#!/usr/bin/env python3
"""
Script de préparation du dataset avec augmentation de données
"""

import cv2
import numpy as np
import json
import albumentations as A
from pathlib import Path
import argparse
from tqdm import tqdm
import shutil

class DatasetPreparator:
    def __init__(self, input_dir, output_dir, augment=True):
        self.input_dir = Path(input_dir)
        self.output_dir = Path(output_dir)
        self.augment = augment
        
        # Créer la structure de sortie
        (self.output_dir / 'train' / 'images').mkdir(parents=True, exist_ok=True)
        (self.output_dir / 'train' / 'labels').mkdir(parents=True, exist_ok=True)
        (self.output_dir / 'val' / 'images').mkdir(parents=True, exist_ok=True)
        (self.output_dir / 'val' / 'labels').mkdir(parents=True, exist_ok=True)
        (self.output_dir / 'test' / 'images').mkdir(parents=True, exist_ok=True)
        (self.output_dir / 'test' / 'labels').mkdir(parents=True, exist_ok=True)
        
        # Pipeline d'augmentation
        self.augmentation_pipeline = A.Compose([
            A.HorizontalFlip(p=0.5),
            A.RandomBrightnessContrast(
                brightness_limit=0.2,
                contrast_limit=0.2,
                p=0.5
            ),
            A.RandomRotate90(p=0.5),
            A.Blur(blur_limit=3, p=0.3),
            A.GaussNoise(var_limit=(10.0, 50.0), p=0.3),
            A.HueSaturationValue(
                hue_shift_limit=10,
                sat_shift_limit=20,
                val_shift_limit=10,
                p=0.3
            ),
            A.RandomScale(scale_limit=0.1, p=0.3),
        ], bbox_params=A.BboxParams(
            format='yolo',
            label_fields=['class_labels']
        ))
        
    def load_annotations(self):
        """Charge les annotations YOLO"""
        anno_file = self.input_dir / 'annotations.json'
        if not anno_file.exists():
            raise FileNotFoundError(f"Fichier d'annotations introuvable: {anno_file}")
            
        with open(anno_file, 'r') as f:
            data = json.load(f)
            
        return data
        
    def yolo_to_bbox(self, x_center, y_center, width, height, img_w, img_h):
        """Convertit YOLO (normalisé) vers bbox absolue"""

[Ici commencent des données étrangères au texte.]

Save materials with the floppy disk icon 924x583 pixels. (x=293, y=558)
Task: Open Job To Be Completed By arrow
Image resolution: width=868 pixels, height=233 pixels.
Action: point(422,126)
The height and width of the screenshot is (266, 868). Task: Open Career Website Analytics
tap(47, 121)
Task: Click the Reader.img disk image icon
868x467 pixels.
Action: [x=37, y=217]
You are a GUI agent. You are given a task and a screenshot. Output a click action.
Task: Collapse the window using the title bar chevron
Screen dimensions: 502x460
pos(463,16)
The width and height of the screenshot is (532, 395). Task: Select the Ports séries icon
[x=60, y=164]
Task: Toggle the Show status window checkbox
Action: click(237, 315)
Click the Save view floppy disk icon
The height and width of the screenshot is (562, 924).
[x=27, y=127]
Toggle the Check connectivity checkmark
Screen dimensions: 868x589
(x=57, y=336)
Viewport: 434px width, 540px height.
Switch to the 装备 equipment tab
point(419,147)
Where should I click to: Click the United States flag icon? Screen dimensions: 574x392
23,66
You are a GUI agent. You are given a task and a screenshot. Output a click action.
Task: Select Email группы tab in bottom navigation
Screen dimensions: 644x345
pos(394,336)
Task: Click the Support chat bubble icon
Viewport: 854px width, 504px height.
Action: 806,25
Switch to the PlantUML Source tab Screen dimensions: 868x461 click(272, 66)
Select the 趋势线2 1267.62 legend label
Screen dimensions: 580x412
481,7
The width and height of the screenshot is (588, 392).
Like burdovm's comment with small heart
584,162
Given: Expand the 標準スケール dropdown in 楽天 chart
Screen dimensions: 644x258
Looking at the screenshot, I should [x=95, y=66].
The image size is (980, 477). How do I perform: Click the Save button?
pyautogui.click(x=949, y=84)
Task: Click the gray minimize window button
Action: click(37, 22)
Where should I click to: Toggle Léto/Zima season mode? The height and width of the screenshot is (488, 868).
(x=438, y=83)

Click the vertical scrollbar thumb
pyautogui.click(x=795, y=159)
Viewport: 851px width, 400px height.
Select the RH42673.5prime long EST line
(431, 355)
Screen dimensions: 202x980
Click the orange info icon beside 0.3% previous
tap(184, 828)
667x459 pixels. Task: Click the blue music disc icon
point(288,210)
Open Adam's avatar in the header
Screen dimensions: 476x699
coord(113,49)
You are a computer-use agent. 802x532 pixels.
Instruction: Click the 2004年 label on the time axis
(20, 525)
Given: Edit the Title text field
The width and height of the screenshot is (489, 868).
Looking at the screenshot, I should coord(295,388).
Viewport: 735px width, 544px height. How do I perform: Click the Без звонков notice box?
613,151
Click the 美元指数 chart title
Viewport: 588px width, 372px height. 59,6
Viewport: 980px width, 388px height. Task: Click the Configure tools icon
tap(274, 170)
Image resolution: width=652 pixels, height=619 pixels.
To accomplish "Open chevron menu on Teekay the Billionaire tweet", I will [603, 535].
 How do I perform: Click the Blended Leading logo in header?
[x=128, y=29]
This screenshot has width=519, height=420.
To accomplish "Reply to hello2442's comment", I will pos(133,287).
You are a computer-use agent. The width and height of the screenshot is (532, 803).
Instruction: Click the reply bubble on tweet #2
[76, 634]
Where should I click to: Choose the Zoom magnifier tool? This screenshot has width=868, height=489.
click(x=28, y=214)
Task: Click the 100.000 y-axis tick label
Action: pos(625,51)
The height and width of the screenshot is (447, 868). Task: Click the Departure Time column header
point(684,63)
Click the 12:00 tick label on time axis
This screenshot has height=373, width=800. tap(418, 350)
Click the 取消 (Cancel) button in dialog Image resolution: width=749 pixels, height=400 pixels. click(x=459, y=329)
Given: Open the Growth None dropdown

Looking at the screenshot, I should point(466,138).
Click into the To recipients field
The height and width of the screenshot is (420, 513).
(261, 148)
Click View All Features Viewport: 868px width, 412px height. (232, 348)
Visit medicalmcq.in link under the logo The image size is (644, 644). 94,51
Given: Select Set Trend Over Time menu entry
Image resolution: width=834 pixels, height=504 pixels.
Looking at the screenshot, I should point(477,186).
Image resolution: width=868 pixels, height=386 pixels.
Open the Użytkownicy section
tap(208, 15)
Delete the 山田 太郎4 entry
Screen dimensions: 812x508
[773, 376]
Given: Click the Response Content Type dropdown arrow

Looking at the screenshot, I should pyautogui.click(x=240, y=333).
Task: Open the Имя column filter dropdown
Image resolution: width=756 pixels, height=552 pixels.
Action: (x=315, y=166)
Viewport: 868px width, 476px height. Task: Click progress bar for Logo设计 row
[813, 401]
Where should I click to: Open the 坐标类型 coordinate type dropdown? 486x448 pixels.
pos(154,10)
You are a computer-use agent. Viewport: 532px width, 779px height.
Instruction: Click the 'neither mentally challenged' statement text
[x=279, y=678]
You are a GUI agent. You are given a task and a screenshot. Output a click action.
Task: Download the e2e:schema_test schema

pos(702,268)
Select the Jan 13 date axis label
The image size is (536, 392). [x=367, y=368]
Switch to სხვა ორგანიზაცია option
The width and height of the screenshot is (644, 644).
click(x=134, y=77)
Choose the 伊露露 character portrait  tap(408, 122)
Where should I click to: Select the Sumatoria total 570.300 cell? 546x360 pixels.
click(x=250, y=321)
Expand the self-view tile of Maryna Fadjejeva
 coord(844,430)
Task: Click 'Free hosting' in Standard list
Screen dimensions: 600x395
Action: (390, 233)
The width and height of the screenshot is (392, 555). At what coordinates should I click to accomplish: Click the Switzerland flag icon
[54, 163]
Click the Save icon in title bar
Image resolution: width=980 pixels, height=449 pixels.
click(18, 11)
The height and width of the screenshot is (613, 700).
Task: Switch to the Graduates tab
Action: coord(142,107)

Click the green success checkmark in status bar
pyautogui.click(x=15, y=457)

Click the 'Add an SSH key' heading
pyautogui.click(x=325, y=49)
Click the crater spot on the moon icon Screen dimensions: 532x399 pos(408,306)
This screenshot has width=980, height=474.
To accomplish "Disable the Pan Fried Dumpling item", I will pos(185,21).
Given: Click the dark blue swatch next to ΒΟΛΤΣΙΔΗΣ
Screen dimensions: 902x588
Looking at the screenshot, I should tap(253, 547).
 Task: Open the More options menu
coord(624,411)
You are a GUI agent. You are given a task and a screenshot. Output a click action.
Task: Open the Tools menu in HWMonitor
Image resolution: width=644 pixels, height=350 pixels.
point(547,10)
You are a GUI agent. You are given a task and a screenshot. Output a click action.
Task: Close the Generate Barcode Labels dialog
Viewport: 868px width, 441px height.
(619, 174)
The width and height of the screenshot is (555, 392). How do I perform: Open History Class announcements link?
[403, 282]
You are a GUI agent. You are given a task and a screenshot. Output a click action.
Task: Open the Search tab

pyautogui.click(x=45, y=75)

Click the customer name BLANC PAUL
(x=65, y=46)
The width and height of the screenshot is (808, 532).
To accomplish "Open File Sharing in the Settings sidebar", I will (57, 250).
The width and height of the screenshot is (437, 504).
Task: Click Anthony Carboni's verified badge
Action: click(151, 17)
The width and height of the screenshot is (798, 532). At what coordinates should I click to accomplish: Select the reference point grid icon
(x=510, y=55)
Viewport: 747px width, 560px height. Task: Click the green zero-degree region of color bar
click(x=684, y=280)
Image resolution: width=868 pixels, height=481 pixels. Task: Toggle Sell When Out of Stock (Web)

        x1 = int((x_center - width/2) * img_w)
        y1 = int((y_center - height/2) * img_h)
        x2 = int((x_center + width/2) * img_w)
        y2 = int((y_center + height/2) * img_h)
        return x1, y1, x2, y2
        
    def augment_image(self, img, bboxes, class_labels, num_augmentations=3):
        """Applique l'augmentation de données"""
        augmented_images = []
        
        for _ in range(num_augmentations):
            try:
                transformed = self.augmentation_pipeline(
                    image=img,
                    bboxes=bboxes,
                    class_labels=class_labels
                )
                augmented_images.append({
                    'image': transformed['image'],
                    'bboxes': transformed['bboxes'],
                    'class_labels': transformed['class_labels']
                })
            except Exception as e:
                print(f"⚠️  Erreur augmentation: {e}")
                continue
                
        return augmented_images
        
    def split_dataset(self, images, train_ratio=0.7, val_ratio=0.15):
        """Divise le dataset en train/val/test"""
        n = len(images)
        np.random.shuffle(images)
        
        train_end = int(n * train_ratio)
        val_end = int(n * (train_ratio + val_ratio))
        
        return {
            'train': images[:train_end],
            'val': images[train_end:val_end],
            'test': images[val_end:]
        }
        
    def save_yolo_annotation(self, filepath, bboxes, class_labels):
        """Sauvegarde au format YOLO"""
        with open(filepath, 'w') as f:
            for bbox, class_id in zip(bboxes, class_labels):
                x_center, y_center, width, height = bbox
                f.write(f"{class_id} {x_center:.6f} {y_center:.6f} {width:.6f} {height:.6f}\n")
                
    def prepare_dataset(self):
        """Prépare le dataset complet"""
        print("🔍 Chargement des annotations...")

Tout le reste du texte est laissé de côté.